• _TASK GOAL_: Duplicate the entries below verbatim, from the line containing "This screenshot has width=619, height=563." down to the line containing "Click the canvas", with both of those lines included.

• _THE DATA_:
◇ ◇ ◇

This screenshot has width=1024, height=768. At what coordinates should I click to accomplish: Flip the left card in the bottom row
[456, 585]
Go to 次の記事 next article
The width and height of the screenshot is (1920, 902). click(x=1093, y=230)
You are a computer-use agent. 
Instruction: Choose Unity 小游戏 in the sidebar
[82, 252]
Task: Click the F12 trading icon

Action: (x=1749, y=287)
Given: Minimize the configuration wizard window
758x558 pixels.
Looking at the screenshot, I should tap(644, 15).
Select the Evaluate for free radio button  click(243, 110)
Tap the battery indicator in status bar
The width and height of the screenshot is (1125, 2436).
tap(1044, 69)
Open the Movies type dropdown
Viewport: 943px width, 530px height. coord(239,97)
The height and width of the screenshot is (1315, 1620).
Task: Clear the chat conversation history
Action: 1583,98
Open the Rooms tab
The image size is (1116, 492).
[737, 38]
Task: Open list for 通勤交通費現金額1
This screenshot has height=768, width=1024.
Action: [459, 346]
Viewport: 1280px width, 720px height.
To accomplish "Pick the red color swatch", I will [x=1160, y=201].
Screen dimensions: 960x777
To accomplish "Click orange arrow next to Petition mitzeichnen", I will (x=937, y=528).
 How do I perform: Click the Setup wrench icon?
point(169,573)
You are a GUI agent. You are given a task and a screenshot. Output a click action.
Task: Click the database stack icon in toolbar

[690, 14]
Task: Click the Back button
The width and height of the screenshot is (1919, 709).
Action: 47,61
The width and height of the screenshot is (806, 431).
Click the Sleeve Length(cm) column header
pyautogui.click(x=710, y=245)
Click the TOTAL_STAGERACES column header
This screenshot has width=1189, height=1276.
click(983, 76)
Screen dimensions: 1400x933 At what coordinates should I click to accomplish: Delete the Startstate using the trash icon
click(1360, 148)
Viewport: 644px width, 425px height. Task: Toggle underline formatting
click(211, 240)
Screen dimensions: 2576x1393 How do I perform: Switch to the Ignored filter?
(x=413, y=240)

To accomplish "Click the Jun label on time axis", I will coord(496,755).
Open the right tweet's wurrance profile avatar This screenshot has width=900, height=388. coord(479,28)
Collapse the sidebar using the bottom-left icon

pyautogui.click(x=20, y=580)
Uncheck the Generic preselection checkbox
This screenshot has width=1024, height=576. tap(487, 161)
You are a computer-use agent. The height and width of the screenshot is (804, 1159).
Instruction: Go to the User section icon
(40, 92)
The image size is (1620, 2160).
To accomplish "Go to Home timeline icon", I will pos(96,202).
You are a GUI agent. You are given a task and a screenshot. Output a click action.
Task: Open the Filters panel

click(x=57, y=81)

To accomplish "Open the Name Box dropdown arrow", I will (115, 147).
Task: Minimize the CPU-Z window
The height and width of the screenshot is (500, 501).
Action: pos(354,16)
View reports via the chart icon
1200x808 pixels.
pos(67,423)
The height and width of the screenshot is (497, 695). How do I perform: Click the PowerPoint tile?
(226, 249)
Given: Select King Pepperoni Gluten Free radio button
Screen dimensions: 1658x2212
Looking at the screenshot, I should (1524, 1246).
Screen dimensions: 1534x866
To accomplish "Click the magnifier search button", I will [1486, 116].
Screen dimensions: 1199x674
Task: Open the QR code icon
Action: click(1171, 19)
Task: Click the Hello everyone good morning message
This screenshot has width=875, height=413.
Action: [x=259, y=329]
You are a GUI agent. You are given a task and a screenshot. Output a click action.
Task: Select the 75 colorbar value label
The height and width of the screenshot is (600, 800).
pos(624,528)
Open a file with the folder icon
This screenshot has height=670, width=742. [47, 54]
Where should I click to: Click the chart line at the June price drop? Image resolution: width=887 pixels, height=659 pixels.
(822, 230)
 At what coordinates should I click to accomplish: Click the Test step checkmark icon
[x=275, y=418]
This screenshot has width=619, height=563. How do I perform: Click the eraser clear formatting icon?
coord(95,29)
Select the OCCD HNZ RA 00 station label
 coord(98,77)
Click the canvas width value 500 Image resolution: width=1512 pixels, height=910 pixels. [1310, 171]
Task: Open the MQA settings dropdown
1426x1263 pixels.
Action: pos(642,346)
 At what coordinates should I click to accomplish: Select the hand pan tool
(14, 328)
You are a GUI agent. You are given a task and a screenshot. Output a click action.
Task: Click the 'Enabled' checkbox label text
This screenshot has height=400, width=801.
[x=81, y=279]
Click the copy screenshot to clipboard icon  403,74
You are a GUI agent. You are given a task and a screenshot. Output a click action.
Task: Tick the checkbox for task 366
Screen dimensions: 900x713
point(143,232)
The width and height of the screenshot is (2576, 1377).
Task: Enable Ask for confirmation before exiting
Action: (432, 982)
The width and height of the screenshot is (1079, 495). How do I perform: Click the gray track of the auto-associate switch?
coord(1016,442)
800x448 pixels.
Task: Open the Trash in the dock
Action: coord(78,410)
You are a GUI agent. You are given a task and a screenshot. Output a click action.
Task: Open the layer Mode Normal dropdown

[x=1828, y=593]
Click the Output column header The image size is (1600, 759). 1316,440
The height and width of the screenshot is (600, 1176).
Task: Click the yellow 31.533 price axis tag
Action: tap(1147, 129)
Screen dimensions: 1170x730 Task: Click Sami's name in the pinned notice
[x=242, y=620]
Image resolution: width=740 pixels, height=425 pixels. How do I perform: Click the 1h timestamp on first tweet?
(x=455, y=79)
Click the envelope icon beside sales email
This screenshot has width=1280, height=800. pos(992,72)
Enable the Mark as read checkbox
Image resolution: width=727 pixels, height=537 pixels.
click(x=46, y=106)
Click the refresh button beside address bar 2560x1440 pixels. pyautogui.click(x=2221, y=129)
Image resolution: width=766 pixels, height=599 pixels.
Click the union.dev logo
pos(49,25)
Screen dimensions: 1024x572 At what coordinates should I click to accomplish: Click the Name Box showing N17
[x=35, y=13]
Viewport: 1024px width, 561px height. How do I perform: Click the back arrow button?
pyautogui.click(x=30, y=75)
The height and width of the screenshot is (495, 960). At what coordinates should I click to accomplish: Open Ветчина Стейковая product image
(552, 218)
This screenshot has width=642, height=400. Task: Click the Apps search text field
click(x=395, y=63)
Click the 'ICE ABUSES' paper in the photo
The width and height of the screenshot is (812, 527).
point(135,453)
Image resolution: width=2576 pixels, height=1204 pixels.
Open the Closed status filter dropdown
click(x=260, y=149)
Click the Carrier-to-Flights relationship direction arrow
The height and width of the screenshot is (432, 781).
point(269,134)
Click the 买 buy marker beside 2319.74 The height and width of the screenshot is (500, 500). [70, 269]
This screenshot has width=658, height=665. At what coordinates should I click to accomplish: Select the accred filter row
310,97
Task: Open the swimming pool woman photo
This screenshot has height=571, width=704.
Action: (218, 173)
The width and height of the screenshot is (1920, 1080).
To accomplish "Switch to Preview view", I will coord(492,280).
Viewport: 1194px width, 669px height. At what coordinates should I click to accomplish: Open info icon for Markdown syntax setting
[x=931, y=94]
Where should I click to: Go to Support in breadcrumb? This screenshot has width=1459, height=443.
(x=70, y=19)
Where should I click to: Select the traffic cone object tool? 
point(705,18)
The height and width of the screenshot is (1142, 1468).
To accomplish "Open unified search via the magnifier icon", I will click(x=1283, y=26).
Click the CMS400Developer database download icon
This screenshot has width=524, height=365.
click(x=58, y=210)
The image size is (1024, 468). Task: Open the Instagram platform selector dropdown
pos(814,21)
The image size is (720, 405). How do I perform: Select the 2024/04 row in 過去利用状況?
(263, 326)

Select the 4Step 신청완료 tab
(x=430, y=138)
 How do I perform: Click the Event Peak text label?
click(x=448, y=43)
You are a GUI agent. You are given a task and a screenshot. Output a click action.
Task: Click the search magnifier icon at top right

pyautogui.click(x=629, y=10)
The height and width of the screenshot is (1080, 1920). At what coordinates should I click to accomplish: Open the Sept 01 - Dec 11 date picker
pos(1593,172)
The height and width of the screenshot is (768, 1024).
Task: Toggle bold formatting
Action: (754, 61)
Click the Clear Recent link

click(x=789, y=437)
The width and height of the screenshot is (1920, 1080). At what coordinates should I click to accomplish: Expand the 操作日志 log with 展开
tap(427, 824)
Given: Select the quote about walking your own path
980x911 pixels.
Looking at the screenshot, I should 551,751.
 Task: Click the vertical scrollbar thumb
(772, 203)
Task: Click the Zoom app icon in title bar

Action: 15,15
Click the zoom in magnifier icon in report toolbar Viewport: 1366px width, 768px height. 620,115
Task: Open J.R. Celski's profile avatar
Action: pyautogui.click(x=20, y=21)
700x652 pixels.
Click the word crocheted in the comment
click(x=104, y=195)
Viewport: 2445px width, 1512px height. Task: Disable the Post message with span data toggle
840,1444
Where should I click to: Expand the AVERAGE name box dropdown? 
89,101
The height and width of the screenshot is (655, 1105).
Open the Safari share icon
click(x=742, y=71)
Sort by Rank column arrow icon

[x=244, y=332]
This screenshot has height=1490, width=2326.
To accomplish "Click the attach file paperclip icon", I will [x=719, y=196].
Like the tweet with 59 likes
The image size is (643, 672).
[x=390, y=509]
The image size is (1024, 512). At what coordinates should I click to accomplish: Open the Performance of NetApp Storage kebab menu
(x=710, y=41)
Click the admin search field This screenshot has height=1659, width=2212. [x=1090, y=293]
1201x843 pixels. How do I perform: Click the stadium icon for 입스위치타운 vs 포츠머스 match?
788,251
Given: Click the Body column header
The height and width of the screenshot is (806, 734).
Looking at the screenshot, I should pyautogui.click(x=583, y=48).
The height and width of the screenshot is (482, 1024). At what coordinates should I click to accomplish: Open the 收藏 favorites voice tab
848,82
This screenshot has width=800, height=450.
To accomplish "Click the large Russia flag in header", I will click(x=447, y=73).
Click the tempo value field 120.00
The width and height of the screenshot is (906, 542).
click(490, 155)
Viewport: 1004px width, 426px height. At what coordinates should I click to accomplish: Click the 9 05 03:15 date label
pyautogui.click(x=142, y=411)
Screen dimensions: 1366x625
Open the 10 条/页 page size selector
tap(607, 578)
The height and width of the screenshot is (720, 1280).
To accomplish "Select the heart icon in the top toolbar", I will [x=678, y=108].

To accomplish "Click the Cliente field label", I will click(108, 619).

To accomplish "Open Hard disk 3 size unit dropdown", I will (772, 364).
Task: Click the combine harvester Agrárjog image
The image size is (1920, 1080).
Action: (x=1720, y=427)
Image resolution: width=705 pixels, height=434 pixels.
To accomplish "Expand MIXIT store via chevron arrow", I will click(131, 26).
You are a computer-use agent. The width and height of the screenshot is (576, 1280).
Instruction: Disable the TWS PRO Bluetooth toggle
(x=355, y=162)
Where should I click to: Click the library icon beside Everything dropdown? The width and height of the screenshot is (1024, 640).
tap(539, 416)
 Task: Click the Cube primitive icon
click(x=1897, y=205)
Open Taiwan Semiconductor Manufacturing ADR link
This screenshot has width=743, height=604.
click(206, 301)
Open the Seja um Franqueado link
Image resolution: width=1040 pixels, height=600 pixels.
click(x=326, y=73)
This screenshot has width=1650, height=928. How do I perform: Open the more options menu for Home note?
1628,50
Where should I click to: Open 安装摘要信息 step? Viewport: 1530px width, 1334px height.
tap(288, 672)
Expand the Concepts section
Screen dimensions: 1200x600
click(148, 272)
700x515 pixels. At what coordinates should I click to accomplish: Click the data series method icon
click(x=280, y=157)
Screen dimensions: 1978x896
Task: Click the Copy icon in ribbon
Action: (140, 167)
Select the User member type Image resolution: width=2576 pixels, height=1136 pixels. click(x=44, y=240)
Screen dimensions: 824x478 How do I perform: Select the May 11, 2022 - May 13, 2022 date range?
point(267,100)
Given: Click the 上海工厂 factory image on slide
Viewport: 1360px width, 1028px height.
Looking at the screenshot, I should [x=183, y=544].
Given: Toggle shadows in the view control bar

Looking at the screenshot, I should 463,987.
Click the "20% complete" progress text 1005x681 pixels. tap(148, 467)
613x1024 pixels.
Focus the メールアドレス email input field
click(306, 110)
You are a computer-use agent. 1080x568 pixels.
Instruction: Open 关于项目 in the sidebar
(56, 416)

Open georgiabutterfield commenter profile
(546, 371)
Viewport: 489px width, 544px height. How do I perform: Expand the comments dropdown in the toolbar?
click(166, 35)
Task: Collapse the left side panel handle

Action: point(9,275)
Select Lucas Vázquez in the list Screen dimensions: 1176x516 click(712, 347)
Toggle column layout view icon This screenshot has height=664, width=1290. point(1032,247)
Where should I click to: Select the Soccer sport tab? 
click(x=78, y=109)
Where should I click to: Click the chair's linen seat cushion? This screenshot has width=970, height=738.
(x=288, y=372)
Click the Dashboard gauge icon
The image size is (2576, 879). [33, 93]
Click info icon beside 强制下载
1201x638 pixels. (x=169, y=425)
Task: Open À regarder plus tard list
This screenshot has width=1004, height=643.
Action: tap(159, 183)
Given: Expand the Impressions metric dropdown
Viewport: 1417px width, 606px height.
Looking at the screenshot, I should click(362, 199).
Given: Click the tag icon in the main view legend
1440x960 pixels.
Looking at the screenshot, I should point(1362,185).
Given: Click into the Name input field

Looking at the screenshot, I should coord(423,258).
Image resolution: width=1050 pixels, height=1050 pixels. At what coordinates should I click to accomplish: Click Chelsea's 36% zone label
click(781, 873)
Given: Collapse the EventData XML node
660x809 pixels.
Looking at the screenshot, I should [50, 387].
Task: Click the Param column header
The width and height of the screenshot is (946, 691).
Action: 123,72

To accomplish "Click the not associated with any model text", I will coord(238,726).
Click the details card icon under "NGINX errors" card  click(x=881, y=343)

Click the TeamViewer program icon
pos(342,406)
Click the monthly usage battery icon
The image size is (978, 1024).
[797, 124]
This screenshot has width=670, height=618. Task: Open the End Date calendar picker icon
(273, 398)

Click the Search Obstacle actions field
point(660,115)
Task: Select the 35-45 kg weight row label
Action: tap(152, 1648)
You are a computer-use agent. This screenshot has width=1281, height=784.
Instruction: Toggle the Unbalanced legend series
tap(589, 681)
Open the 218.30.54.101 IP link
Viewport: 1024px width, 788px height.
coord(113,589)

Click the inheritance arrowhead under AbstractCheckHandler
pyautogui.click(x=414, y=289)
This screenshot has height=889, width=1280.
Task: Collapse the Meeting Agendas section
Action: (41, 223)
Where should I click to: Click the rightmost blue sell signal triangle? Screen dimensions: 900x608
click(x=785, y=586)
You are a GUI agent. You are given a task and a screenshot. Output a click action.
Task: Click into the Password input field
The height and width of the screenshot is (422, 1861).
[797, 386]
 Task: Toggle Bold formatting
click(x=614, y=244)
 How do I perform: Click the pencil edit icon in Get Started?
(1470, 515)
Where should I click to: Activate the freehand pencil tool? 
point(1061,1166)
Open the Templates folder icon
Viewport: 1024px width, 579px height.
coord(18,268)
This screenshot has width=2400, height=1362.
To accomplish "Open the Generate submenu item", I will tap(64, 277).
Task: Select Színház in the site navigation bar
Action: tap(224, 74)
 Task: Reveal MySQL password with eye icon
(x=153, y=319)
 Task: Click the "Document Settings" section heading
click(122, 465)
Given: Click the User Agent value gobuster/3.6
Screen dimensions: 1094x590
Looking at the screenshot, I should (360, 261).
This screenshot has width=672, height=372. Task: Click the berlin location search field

◇ ◇ ◇

• _EXERCISE RESULT_:
This screenshot has width=619, height=563. How do I perform: Click the eraser clear formatting icon?
coord(95,29)
Select the OCCD HNZ RA 00 station label
 coord(98,77)
Click the canvas width value 500 Image resolution: width=1512 pixels, height=910 pixels. [1310, 171]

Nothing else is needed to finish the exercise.